▶ SUPPLIED RECORDS
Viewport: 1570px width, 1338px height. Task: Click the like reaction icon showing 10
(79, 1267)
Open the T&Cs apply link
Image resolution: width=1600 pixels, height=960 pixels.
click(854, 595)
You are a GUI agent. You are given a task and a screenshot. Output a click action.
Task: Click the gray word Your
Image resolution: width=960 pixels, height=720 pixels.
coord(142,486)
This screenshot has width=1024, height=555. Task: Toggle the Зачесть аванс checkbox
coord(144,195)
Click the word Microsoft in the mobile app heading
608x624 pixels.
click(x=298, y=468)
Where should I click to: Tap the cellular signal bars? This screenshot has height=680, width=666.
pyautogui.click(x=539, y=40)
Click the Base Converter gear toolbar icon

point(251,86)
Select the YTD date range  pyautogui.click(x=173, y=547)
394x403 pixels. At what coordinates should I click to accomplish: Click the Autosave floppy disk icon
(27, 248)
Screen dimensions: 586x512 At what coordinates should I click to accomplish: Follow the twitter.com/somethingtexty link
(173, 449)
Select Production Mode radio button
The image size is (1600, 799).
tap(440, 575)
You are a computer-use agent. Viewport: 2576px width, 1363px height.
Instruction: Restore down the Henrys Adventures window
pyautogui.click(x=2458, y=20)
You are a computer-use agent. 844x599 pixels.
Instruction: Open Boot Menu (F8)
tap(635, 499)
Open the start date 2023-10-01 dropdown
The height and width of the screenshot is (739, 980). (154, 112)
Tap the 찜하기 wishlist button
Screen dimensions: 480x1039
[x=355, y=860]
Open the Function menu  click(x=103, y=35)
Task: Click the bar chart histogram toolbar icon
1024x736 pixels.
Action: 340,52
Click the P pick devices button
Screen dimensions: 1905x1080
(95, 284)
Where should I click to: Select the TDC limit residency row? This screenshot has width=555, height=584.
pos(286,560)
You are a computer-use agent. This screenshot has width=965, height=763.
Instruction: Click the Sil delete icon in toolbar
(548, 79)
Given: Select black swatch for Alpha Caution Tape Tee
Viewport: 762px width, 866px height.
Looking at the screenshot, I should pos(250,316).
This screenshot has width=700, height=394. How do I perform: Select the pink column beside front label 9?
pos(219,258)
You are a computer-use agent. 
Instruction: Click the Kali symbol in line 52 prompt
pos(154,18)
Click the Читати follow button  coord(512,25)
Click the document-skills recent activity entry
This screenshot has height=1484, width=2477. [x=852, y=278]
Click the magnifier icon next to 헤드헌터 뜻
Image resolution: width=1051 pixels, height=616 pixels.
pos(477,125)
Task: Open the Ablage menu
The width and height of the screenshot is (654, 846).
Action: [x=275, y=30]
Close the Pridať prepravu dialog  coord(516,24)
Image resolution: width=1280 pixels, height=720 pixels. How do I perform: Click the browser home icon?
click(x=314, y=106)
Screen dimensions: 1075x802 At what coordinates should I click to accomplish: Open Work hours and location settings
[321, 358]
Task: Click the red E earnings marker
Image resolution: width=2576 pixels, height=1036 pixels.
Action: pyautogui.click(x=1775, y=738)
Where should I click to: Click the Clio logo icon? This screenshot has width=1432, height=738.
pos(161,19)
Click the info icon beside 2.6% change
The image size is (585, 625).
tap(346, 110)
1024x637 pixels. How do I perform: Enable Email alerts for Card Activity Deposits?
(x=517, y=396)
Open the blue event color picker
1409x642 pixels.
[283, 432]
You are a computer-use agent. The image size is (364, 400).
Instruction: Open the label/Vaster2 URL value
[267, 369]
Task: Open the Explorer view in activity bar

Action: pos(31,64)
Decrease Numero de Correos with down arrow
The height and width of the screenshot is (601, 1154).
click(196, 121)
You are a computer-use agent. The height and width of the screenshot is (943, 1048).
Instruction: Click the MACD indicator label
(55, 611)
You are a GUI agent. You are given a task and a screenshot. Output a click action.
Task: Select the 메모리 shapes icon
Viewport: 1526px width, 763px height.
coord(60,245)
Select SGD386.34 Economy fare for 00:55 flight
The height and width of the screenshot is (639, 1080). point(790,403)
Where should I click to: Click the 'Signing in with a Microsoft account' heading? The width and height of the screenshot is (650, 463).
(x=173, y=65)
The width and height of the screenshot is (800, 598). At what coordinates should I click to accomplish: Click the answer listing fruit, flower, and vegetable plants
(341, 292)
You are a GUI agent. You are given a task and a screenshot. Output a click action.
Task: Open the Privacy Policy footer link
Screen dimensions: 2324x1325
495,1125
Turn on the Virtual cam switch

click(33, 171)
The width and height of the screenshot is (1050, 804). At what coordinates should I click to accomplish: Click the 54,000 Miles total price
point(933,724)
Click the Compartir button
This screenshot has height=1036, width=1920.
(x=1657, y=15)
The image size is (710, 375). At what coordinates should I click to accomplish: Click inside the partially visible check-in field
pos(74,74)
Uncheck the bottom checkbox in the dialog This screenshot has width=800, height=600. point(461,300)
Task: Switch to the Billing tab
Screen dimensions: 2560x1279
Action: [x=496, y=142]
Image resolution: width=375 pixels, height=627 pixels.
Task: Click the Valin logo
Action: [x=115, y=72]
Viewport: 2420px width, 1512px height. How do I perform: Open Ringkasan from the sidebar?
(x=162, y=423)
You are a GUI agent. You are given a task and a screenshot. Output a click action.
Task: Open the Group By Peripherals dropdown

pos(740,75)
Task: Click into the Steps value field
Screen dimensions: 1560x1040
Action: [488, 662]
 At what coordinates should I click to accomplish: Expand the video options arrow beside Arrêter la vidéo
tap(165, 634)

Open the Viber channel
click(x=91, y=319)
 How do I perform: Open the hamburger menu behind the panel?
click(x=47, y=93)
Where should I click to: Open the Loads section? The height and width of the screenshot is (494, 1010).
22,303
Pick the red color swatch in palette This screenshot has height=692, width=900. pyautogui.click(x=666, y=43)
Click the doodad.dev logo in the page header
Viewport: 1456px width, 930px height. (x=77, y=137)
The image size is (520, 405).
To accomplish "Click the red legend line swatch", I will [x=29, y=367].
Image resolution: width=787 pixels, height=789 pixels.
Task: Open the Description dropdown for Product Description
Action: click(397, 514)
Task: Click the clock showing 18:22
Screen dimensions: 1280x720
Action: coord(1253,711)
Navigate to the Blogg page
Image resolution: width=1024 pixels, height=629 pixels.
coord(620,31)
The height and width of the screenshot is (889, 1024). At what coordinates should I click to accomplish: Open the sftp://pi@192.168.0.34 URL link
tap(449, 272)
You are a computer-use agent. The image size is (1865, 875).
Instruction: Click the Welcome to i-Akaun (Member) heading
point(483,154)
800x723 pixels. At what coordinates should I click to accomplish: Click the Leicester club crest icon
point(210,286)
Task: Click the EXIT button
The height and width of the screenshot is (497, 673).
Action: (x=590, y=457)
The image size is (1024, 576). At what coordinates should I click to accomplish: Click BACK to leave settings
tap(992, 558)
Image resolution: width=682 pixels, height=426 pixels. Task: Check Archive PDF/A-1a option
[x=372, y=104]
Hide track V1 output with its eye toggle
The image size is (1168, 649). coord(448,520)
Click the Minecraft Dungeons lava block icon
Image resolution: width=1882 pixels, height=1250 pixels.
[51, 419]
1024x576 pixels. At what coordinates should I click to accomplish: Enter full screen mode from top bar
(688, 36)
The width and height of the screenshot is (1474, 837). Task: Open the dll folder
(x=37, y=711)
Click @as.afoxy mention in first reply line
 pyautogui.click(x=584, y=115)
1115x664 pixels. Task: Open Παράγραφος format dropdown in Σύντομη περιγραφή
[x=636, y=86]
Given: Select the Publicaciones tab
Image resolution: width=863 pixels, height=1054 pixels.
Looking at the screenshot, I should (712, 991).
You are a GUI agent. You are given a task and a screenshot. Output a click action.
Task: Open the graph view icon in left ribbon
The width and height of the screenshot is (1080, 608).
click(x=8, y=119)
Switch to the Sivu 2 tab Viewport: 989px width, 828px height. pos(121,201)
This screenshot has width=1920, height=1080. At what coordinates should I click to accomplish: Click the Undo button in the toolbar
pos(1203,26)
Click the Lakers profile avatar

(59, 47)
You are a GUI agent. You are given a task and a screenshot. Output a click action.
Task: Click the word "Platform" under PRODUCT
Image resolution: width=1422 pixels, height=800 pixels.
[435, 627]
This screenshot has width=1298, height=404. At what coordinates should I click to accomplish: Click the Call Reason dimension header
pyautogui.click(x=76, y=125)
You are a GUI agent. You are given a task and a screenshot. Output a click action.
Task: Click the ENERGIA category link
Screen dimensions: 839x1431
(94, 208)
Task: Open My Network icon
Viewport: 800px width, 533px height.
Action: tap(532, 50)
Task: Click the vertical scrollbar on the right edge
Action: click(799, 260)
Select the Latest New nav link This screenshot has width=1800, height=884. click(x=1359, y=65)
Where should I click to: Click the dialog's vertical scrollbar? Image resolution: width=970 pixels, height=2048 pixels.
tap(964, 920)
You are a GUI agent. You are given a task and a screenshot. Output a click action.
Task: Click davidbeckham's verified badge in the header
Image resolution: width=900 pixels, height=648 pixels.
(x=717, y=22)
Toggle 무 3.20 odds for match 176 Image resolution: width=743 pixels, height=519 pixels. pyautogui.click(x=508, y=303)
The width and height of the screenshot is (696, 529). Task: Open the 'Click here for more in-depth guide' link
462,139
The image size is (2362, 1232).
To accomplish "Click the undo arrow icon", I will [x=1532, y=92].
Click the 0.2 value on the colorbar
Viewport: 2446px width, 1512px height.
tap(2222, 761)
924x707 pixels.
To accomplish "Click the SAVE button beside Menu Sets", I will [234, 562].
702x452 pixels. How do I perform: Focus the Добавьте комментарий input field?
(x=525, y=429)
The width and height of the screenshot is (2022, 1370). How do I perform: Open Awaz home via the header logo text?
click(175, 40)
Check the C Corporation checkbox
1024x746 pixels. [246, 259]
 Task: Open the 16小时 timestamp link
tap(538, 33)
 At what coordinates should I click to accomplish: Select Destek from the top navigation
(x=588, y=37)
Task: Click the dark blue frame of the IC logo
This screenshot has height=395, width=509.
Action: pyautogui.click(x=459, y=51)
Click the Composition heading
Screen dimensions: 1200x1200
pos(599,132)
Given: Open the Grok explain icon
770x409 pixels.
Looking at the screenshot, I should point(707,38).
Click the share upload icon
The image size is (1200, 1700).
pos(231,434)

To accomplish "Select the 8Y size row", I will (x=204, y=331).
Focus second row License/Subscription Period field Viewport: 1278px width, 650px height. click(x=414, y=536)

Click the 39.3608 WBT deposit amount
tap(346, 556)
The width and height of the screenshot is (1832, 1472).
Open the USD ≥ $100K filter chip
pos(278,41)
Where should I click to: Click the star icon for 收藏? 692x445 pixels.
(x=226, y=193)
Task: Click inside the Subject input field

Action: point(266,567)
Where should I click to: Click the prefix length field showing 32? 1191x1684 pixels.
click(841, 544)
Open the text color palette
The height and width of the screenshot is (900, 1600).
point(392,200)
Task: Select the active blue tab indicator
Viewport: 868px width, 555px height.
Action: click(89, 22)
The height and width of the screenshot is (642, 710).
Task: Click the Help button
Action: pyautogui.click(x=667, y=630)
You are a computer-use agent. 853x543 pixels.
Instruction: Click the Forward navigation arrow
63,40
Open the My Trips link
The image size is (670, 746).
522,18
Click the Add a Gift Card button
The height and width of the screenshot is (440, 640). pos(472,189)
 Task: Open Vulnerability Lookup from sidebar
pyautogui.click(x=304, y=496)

▶ THE PROBLEM
Copy out the material verbatim, everything from the line containing "Task: Switch to the Billing tab" down to the line containing "point(210,286)", both of those lines included.

▶ RESULT OF THE EXERCISE
Task: Switch to the Billing tab
Screen dimensions: 2560x1279
Action: [x=496, y=142]
Image resolution: width=375 pixels, height=627 pixels.
Task: Click the Valin logo
Action: [x=115, y=72]
Viewport: 2420px width, 1512px height. How do I perform: Open Ringkasan from the sidebar?
(x=162, y=423)
You are a GUI agent. You are given a task and a screenshot. Output a click action.
Task: Open the Group By Peripherals dropdown

pos(740,75)
Task: Click into the Steps value field
Screen dimensions: 1560x1040
Action: [488, 662]
 At what coordinates should I click to accomplish: Expand the video options arrow beside Arrêter la vidéo
tap(165, 634)

Open the Viber channel
click(x=91, y=319)
 How do I perform: Open the hamburger menu behind the panel?
click(x=47, y=93)
Where should I click to: Open the Loads section? The height and width of the screenshot is (494, 1010).
22,303
Pick the red color swatch in palette This screenshot has height=692, width=900. pyautogui.click(x=666, y=43)
Click the doodad.dev logo in the page header
Viewport: 1456px width, 930px height. (x=77, y=137)
The image size is (520, 405).
To accomplish "Click the red legend line swatch", I will [x=29, y=367].
Image resolution: width=787 pixels, height=789 pixels.
Task: Open the Description dropdown for Product Description
Action: click(397, 514)
Task: Click the clock showing 18:22
Screen dimensions: 1280x720
Action: coord(1253,711)
Navigate to the Blogg page
Image resolution: width=1024 pixels, height=629 pixels.
coord(620,31)
The height and width of the screenshot is (889, 1024). At what coordinates should I click to accomplish: Open the sftp://pi@192.168.0.34 URL link
tap(449, 272)
You are a computer-use agent. The image size is (1865, 875).
Instruction: Click the Welcome to i-Akaun (Member) heading
point(483,154)
800x723 pixels. At what coordinates should I click to accomplish: Click the Leicester club crest icon
point(210,286)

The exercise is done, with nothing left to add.